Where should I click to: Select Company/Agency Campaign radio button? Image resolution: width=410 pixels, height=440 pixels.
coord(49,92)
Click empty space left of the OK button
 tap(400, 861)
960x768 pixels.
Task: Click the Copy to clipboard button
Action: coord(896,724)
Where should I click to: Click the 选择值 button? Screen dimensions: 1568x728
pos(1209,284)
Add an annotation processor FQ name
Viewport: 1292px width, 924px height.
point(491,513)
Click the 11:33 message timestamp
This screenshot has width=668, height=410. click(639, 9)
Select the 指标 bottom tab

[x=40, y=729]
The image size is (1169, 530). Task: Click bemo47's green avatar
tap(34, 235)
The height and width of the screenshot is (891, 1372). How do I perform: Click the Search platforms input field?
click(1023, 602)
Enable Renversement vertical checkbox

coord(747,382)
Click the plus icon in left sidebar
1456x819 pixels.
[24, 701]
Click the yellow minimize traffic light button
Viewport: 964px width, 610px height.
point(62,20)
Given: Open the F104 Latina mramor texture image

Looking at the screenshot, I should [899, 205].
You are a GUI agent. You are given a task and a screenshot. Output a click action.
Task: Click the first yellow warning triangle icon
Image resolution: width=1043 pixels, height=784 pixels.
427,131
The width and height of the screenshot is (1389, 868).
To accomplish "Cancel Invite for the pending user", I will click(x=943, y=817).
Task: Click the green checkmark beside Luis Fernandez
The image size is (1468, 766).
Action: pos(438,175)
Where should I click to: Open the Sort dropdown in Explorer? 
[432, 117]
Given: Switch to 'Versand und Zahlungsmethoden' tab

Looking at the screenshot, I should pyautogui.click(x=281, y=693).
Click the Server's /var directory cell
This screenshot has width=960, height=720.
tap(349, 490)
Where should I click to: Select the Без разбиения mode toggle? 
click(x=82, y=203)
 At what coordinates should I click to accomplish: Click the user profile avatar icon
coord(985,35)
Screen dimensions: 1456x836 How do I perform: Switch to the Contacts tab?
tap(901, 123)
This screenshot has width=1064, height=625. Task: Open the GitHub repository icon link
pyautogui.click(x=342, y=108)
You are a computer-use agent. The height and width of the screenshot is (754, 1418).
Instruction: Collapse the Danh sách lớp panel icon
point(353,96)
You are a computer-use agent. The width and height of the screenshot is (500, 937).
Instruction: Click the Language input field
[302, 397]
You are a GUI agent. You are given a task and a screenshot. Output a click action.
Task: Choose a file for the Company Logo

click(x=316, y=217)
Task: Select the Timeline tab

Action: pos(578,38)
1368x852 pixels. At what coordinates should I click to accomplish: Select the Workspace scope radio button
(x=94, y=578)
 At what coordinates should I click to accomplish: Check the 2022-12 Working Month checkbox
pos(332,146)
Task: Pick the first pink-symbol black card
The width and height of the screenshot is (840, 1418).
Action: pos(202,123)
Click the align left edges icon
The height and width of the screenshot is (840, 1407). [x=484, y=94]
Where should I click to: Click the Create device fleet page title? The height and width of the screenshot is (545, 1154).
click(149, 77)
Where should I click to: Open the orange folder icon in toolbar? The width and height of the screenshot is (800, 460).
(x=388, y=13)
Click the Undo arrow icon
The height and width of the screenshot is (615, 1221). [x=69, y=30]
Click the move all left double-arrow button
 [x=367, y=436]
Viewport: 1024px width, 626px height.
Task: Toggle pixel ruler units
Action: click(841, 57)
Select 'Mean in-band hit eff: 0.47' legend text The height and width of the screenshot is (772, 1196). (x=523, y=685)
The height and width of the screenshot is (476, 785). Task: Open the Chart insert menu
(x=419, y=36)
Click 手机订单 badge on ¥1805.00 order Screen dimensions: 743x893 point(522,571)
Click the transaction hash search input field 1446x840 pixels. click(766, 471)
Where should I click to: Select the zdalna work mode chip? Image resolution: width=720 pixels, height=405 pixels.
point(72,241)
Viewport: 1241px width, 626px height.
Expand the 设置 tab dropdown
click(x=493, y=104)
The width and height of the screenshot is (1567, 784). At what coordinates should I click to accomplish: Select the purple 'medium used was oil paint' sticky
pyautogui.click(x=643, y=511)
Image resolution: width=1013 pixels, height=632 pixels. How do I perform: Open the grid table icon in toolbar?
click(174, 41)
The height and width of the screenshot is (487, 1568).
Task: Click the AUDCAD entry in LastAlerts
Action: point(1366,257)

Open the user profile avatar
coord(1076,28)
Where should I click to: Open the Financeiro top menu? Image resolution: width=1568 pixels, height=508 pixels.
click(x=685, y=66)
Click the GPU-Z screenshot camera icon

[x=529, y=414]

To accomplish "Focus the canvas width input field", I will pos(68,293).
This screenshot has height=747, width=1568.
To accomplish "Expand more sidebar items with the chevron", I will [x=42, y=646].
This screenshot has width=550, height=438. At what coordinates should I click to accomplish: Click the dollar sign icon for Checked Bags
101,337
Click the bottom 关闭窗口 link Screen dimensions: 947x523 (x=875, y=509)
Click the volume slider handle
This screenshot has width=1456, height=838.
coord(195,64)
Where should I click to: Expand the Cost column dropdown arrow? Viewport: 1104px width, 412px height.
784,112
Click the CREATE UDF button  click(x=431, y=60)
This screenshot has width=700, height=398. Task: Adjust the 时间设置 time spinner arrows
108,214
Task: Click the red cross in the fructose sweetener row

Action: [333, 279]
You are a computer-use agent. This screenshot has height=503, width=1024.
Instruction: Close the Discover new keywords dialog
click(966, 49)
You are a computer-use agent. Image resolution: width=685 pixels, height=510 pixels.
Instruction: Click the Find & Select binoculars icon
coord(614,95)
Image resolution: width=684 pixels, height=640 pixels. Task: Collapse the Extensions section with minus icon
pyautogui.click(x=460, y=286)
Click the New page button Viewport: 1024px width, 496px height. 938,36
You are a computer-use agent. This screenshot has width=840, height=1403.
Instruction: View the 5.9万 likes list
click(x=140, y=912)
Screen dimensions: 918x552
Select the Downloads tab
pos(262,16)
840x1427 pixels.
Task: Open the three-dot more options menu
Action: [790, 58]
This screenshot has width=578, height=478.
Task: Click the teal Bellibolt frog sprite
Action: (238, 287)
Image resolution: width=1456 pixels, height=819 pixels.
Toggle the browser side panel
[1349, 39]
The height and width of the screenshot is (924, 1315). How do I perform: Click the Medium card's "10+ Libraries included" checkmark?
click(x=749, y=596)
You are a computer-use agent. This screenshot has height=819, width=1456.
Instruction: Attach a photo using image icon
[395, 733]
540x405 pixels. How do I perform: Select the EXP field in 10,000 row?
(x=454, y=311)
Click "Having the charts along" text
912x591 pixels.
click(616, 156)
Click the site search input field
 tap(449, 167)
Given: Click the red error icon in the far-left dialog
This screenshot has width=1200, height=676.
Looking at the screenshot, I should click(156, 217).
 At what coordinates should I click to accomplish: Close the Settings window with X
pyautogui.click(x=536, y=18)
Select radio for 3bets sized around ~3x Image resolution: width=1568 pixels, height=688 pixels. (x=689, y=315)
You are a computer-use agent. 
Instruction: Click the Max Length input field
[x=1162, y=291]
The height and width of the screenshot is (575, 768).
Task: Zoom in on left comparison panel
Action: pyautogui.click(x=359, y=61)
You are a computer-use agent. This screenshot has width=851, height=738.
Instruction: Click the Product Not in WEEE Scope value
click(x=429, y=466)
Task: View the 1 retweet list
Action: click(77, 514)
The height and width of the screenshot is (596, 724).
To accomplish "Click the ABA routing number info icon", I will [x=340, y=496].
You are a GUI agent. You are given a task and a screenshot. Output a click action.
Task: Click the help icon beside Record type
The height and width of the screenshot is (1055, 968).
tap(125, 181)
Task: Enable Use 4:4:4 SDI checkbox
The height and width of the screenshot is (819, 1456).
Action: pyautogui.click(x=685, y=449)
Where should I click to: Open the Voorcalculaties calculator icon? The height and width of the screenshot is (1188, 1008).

────

— TO DO —
Copy out every record above word for word, with no changes.

— FINISHED EXERCISE —
Where should I click to: Select Company/Agency Campaign radio button? Image resolution: width=410 pixels, height=440 pixels.
coord(49,92)
Click empty space left of the OK button
 tap(400, 861)
960x768 pixels.
Task: Click the Copy to clipboard button
Action: coord(896,724)
Where should I click to: Click the 选择值 button? Screen dimensions: 1568x728
pos(1209,284)
Add an annotation processor FQ name
Viewport: 1292px width, 924px height.
point(491,513)
Click the 11:33 message timestamp
This screenshot has width=668, height=410. click(639, 9)
Select the 指标 bottom tab

[x=40, y=729]
The image size is (1169, 530). Task: Click bemo47's green avatar
tap(34, 235)
The height and width of the screenshot is (891, 1372). How do I perform: Click the Search platforms input field?
click(1023, 602)
Enable Renversement vertical checkbox

coord(747,382)
Click the plus icon in left sidebar
1456x819 pixels.
[24, 701]
Click the yellow minimize traffic light button
Viewport: 964px width, 610px height.
point(62,20)
Given: Open the F104 Latina mramor texture image

Looking at the screenshot, I should [899, 205].
You are a GUI agent. You are given a task and a screenshot. Output a click action.
Task: Click the first yellow warning triangle icon
Image resolution: width=1043 pixels, height=784 pixels.
427,131
The width and height of the screenshot is (1389, 868).
To accomplish "Cancel Invite for the pending user", I will click(x=943, y=817).
Task: Click the green checkmark beside Luis Fernandez
The image size is (1468, 766).
Action: pos(438,175)
Where should I click to: Open the Sort dropdown in Explorer? 
[432, 117]
Given: Switch to 'Versand und Zahlungsmethoden' tab

Looking at the screenshot, I should pyautogui.click(x=281, y=693).
Click the Server's /var directory cell
This screenshot has width=960, height=720.
tap(349, 490)
Where should I click to: Select the Без разбиения mode toggle? 
click(x=82, y=203)
 At what coordinates should I click to accomplish: Click the user profile avatar icon
coord(985,35)
Screen dimensions: 1456x836 How do I perform: Switch to the Contacts tab?
tap(901, 123)
This screenshot has width=1064, height=625. Task: Open the GitHub repository icon link
pyautogui.click(x=342, y=108)
You are a computer-use agent. The height and width of the screenshot is (754, 1418).
Instruction: Collapse the Danh sách lớp panel icon
point(353,96)
You are a computer-use agent. The width and height of the screenshot is (500, 937).
Instruction: Click the Language input field
[302, 397]
You are a GUI agent. You are given a task and a screenshot. Output a click action.
Task: Choose a file for the Company Logo

click(x=316, y=217)
Task: Select the Timeline tab

Action: pos(578,38)
1368x852 pixels. At what coordinates should I click to accomplish: Select the Workspace scope radio button
(x=94, y=578)
 At what coordinates should I click to accomplish: Check the 2022-12 Working Month checkbox
pos(332,146)
Task: Pick the first pink-symbol black card
The width and height of the screenshot is (840, 1418).
Action: pos(202,123)
Click the align left edges icon
The height and width of the screenshot is (840, 1407). [x=484, y=94]
Where should I click to: Click the Create device fleet page title? The height and width of the screenshot is (545, 1154).
click(149, 77)
Where should I click to: Open the orange folder icon in toolbar? The width and height of the screenshot is (800, 460).
(x=388, y=13)
Click the Undo arrow icon
The height and width of the screenshot is (615, 1221). [x=69, y=30]
Click the move all left double-arrow button
 [x=367, y=436]
Viewport: 1024px width, 626px height.
Task: Toggle pixel ruler units
Action: click(841, 57)
Select 'Mean in-band hit eff: 0.47' legend text The height and width of the screenshot is (772, 1196). (x=523, y=685)
The height and width of the screenshot is (476, 785). Task: Open the Chart insert menu
(x=419, y=36)
Click 手机订单 badge on ¥1805.00 order Screen dimensions: 743x893 point(522,571)
Click the transaction hash search input field 1446x840 pixels. click(766, 471)
Where should I click to: Select the zdalna work mode chip? Image resolution: width=720 pixels, height=405 pixels.
point(72,241)
Viewport: 1241px width, 626px height.
Expand the 设置 tab dropdown
click(x=493, y=104)
The width and height of the screenshot is (1567, 784). At what coordinates should I click to accomplish: Select the purple 'medium used was oil paint' sticky
pyautogui.click(x=643, y=511)
Image resolution: width=1013 pixels, height=632 pixels. How do I perform: Open the grid table icon in toolbar?
click(174, 41)
The height and width of the screenshot is (487, 1568).
Task: Click the AUDCAD entry in LastAlerts
Action: point(1366,257)

Open the user profile avatar
coord(1076,28)
Where should I click to: Open the Financeiro top menu? Image resolution: width=1568 pixels, height=508 pixels.
click(x=685, y=66)
Click the GPU-Z screenshot camera icon

[x=529, y=414]

To accomplish "Focus the canvas width input field", I will pos(68,293).
This screenshot has height=747, width=1568.
To accomplish "Expand more sidebar items with the chevron", I will [x=42, y=646].
This screenshot has width=550, height=438. At what coordinates should I click to accomplish: Click the dollar sign icon for Checked Bags
101,337
Click the bottom 关闭窗口 link Screen dimensions: 947x523 (x=875, y=509)
Click the volume slider handle
This screenshot has width=1456, height=838.
coord(195,64)
Where should I click to: Expand the Cost column dropdown arrow? Viewport: 1104px width, 412px height.
784,112
Click the CREATE UDF button  click(x=431, y=60)
This screenshot has width=700, height=398. Task: Adjust the 时间设置 time spinner arrows
108,214
Task: Click the red cross in the fructose sweetener row

Action: [333, 279]
You are a computer-use agent. This screenshot has height=503, width=1024.
Instruction: Close the Discover new keywords dialog
click(966, 49)
You are a computer-use agent. Image resolution: width=685 pixels, height=510 pixels.
Instruction: Click the Find & Select binoculars icon
coord(614,95)
Image resolution: width=684 pixels, height=640 pixels. Task: Collapse the Extensions section with minus icon
pyautogui.click(x=460, y=286)
Click the New page button Viewport: 1024px width, 496px height. 938,36
You are a computer-use agent. This screenshot has width=840, height=1403.
Instruction: View the 5.9万 likes list
click(x=140, y=912)
Screen dimensions: 918x552
Select the Downloads tab
pos(262,16)
840x1427 pixels.
Task: Open the three-dot more options menu
Action: [790, 58]
This screenshot has width=578, height=478.
Task: Click the teal Bellibolt frog sprite
Action: (238, 287)
Image resolution: width=1456 pixels, height=819 pixels.
Toggle the browser side panel
[1349, 39]
The height and width of the screenshot is (924, 1315). How do I perform: Click the Medium card's "10+ Libraries included" checkmark?
click(x=749, y=596)
You are a computer-use agent. This screenshot has height=819, width=1456.
Instruction: Attach a photo using image icon
[395, 733]
540x405 pixels. How do I perform: Select the EXP field in 10,000 row?
(x=454, y=311)
Click "Having the charts along" text
912x591 pixels.
click(616, 156)
Click the site search input field
 tap(449, 167)
Given: Click the red error icon in the far-left dialog
This screenshot has width=1200, height=676.
Looking at the screenshot, I should click(156, 217).
 At what coordinates should I click to accomplish: Close the Settings window with X
pyautogui.click(x=536, y=18)
Select radio for 3bets sized around ~3x Image resolution: width=1568 pixels, height=688 pixels. (x=689, y=315)
You are a computer-use agent. 
Instruction: Click the Max Length input field
[x=1162, y=291]
The height and width of the screenshot is (575, 768).
Task: Zoom in on left comparison panel
Action: pyautogui.click(x=359, y=61)
You are a computer-use agent. This screenshot has width=851, height=738.
Instruction: Click the Product Not in WEEE Scope value
click(x=429, y=466)
Task: View the 1 retweet list
Action: click(77, 514)
The height and width of the screenshot is (596, 724).
To accomplish "Click the ABA routing number info icon", I will [x=340, y=496].
You are a GUI agent. You are given a task and a screenshot. Output a click action.
Task: Click the help icon beside Record type
The height and width of the screenshot is (1055, 968).
tap(125, 181)
Task: Enable Use 4:4:4 SDI checkbox
The height and width of the screenshot is (819, 1456).
Action: pyautogui.click(x=685, y=449)
Where should I click to: Open the Voorcalculaties calculator icon? The height and width of the screenshot is (1188, 1008).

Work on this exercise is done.